The company has worked with measurement companies like Nielsen and Datalogix to study ad effectiveness in the past, and it’s been adding offline measurement data to its Custom Audiences ad targeting tool.

Brad Smallwood, the company’s vice president of measurement and insights, told me that Facebook is going further today by making conversion lift measurement available to a broader group of global advertisers. Basically, that means any advertiser with a direct relationship with Facebook will now be able to perform studies on whether their campaigns led to an improvement in online and offline sales, as well as other conversions. (A spokesperson added that the eventual goal is to measure the lift in any kind of business objective, including app installs.)

To do this, Smallwood said Facebook looks at one group of users that saw the ad campaign, and another group that didn’t. Then it compares those groups with the advertiser’s conversion data, which can come from things like the Custom Audiences pixel or an in-store point-of-sale system. (From a privacy perspective, Smallwood said it works exactly the same as the existing Custom Audiences product, with user lists only shared in a hashed, privacy-protected way.)

Facebook Conversion Lift

This is particularly important, he argued, because it allows more advertisers beyond to look beyond last-click attribution — i.e. the system where, if a user clicks on an ad and makes a purchase, then that ad gets all the credit.

However, even if it doesn’t lead to an immediate sale, an ad can still contribute to the decision-making process, , and focusing on that final click can lead marketers to misjudge their success and allocate their resources improperly. To illustrate the point, Smallwood compared an online advertiser to a fast food chain that’s looking at the sign by the entrance and saying, “Oh my gosh, that is what’s driving people into my store, and that is the only piece of marketing that matters to me.”

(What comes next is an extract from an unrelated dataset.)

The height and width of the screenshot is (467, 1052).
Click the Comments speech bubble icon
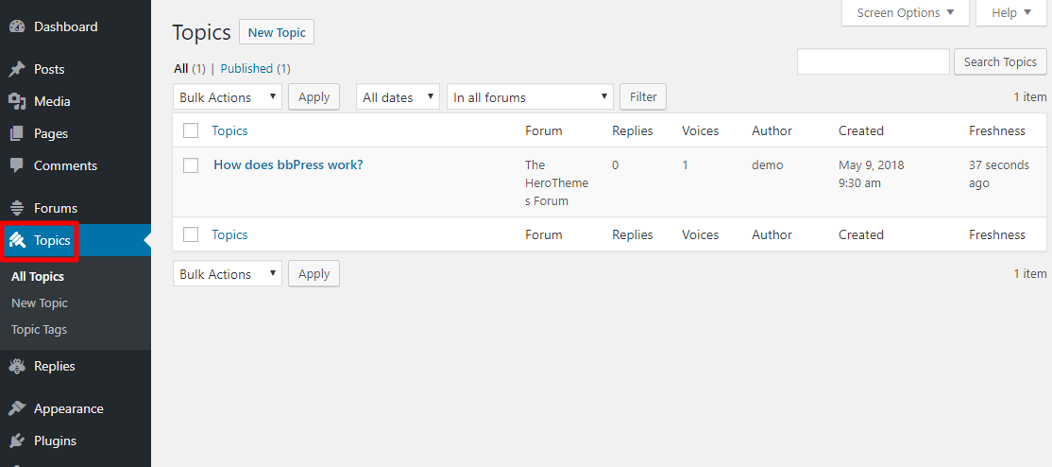coord(16,165)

Smallwood acknowledged that whenever Facebook releases data or products in this area, people assume that the only goal is to “show that Facebook ads work.” However, he said his team is thinking more broadly than that, and trying to help advertisers spend their money more smartly on Facebook.

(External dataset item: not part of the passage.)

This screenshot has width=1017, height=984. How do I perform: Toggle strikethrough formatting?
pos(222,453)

“What’s really important to the marketers is figuring out what exactly is working, and more importantly what’s not working in their marketing campaign, so they can invest more money in the things that work and they don’t invest in the things that don’t work,” Smallwood said. (And hey, if that leads to increased spending on Facebook, I’m sure he wouldn’t complain.)

For example, the children’s furniture company Land of Nod supposedly tested out the new feature and found that Facebook campaigns led to a 12 percent lift in conversion, which helps the company justify its Facebook spending and set its goals for 2015.

You can read more in this Facebook blog post.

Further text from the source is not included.